• **DATA FOR THIS TASK**:
____

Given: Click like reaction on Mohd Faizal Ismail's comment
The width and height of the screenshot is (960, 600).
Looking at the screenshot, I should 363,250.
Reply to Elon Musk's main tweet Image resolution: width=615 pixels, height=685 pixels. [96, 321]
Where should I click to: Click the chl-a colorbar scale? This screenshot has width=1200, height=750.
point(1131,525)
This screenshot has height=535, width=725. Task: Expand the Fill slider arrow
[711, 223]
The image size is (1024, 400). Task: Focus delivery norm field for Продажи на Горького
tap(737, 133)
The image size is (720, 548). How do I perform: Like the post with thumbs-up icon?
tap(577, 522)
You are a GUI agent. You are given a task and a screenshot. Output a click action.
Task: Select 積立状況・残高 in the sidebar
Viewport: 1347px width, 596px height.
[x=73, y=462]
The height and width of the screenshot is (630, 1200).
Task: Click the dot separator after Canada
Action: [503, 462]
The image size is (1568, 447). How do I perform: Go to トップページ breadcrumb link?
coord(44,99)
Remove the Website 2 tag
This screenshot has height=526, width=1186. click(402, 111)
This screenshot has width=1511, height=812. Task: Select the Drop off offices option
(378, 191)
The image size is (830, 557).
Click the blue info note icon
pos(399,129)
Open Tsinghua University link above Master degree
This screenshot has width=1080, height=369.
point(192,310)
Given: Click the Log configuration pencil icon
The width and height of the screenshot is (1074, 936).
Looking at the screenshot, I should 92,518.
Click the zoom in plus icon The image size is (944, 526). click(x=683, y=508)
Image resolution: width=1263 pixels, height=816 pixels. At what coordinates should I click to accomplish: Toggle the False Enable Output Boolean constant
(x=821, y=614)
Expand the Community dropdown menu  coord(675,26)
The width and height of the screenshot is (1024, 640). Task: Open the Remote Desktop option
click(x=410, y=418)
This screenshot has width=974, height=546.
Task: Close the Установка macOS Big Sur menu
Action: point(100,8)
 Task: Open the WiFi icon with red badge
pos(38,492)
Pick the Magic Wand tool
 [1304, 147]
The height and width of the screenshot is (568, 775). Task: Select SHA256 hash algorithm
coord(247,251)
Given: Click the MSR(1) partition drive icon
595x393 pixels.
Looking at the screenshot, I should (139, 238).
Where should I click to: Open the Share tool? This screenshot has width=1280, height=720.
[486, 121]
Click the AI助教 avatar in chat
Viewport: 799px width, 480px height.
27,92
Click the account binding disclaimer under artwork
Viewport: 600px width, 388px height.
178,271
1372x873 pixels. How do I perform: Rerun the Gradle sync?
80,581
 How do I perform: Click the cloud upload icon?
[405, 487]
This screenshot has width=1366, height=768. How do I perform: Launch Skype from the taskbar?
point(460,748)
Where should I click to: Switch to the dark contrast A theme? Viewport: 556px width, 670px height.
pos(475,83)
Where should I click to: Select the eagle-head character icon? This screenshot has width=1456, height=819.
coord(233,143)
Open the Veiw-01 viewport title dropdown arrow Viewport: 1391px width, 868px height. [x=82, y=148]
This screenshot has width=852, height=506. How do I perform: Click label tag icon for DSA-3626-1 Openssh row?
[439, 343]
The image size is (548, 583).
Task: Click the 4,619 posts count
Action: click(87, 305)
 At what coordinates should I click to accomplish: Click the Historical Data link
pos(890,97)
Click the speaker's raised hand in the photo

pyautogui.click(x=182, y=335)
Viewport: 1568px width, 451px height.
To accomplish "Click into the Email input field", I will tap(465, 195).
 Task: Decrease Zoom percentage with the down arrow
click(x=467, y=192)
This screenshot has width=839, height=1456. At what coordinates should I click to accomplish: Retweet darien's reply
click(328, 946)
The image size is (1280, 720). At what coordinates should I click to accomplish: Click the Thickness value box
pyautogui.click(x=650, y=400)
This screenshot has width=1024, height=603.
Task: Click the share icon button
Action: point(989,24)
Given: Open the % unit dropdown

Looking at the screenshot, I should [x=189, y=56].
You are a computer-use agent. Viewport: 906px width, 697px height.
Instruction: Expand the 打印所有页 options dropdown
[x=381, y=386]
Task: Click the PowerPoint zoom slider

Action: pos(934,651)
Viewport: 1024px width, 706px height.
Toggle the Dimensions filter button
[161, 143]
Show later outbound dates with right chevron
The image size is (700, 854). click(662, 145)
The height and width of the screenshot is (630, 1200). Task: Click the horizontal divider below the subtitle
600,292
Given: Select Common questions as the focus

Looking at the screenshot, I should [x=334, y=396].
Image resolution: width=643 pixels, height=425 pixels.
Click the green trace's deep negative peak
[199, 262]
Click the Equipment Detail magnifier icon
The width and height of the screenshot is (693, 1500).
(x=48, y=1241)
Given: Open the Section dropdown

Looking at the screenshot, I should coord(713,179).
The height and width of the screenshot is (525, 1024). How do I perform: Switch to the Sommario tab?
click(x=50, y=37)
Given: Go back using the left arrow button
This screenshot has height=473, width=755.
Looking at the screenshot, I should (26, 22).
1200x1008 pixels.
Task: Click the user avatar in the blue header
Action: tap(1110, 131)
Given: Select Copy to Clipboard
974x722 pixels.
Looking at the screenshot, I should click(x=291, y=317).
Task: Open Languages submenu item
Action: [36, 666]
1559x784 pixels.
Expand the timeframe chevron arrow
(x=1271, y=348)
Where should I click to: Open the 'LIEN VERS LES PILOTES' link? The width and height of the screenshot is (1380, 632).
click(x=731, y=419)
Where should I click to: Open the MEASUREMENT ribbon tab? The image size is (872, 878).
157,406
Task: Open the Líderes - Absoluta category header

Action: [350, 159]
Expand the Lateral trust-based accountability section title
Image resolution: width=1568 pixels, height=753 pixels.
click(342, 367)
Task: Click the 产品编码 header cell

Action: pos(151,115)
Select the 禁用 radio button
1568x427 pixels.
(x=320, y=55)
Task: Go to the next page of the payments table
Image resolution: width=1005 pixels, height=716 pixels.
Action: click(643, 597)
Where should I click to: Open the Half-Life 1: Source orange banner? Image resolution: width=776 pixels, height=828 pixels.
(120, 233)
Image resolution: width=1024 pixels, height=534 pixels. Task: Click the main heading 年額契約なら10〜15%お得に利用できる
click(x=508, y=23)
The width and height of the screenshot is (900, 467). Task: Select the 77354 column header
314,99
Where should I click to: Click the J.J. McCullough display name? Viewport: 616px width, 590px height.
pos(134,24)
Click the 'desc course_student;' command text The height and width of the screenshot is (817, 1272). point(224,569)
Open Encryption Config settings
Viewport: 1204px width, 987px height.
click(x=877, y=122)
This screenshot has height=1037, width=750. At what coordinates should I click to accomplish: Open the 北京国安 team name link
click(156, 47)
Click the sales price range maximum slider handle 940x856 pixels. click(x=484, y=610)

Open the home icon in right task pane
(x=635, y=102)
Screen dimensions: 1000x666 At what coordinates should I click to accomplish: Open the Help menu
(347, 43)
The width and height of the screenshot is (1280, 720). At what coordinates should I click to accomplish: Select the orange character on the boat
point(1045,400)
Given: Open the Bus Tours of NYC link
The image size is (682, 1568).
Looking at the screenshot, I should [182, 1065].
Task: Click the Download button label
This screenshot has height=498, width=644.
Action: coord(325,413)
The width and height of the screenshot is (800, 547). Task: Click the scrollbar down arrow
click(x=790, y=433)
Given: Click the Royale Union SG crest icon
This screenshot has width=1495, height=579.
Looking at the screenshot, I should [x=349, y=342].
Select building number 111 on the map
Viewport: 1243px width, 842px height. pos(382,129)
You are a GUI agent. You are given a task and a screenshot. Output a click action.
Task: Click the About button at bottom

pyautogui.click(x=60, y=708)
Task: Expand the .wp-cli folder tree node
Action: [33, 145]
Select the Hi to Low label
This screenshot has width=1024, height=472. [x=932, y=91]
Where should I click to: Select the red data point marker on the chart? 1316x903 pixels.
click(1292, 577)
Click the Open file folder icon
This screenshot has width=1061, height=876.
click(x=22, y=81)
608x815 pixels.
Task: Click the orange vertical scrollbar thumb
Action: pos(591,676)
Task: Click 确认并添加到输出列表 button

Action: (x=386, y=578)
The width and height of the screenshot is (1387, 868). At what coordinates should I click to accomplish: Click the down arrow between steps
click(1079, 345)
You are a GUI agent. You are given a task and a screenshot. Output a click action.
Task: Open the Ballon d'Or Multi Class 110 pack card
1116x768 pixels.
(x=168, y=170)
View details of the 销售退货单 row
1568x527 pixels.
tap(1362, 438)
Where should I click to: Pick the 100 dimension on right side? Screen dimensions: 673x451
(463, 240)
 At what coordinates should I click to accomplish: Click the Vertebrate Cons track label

____

• **PROBLEM TO SOLVE**: Exactly those lines that run from the start of the listing to the line containing "Expand the Community" should be output, and no others.

• **ANSWER TO THE EXERCISE**:
Given: Click like reaction on Mohd Faizal Ismail's comment
The width and height of the screenshot is (960, 600).
Looking at the screenshot, I should 363,250.
Reply to Elon Musk's main tweet Image resolution: width=615 pixels, height=685 pixels. [96, 321]
Where should I click to: Click the chl-a colorbar scale? This screenshot has width=1200, height=750.
point(1131,525)
This screenshot has height=535, width=725. Task: Expand the Fill slider arrow
[711, 223]
The image size is (1024, 400). Task: Focus delivery norm field for Продажи на Горького
tap(737, 133)
The image size is (720, 548). How do I perform: Like the post with thumbs-up icon?
tap(577, 522)
You are a GUI agent. You are given a task and a screenshot. Output a click action.
Task: Select 積立状況・残高 in the sidebar
Viewport: 1347px width, 596px height.
[x=73, y=462]
The height and width of the screenshot is (630, 1200).
Task: Click the dot separator after Canada
Action: [503, 462]
The image size is (1568, 447). How do I perform: Go to トップページ breadcrumb link?
coord(44,99)
Remove the Website 2 tag
This screenshot has height=526, width=1186. click(402, 111)
This screenshot has width=1511, height=812. Task: Select the Drop off offices option
(378, 191)
The image size is (830, 557).
Click the blue info note icon
pos(399,129)
Open Tsinghua University link above Master degree
This screenshot has width=1080, height=369.
point(192,310)
Given: Click the Log configuration pencil icon
The width and height of the screenshot is (1074, 936).
Looking at the screenshot, I should 92,518.
Click the zoom in plus icon The image size is (944, 526). click(x=683, y=508)
Image resolution: width=1263 pixels, height=816 pixels. At what coordinates should I click to accomplish: Toggle the False Enable Output Boolean constant
(x=821, y=614)
Expand the Community dropdown menu  coord(675,26)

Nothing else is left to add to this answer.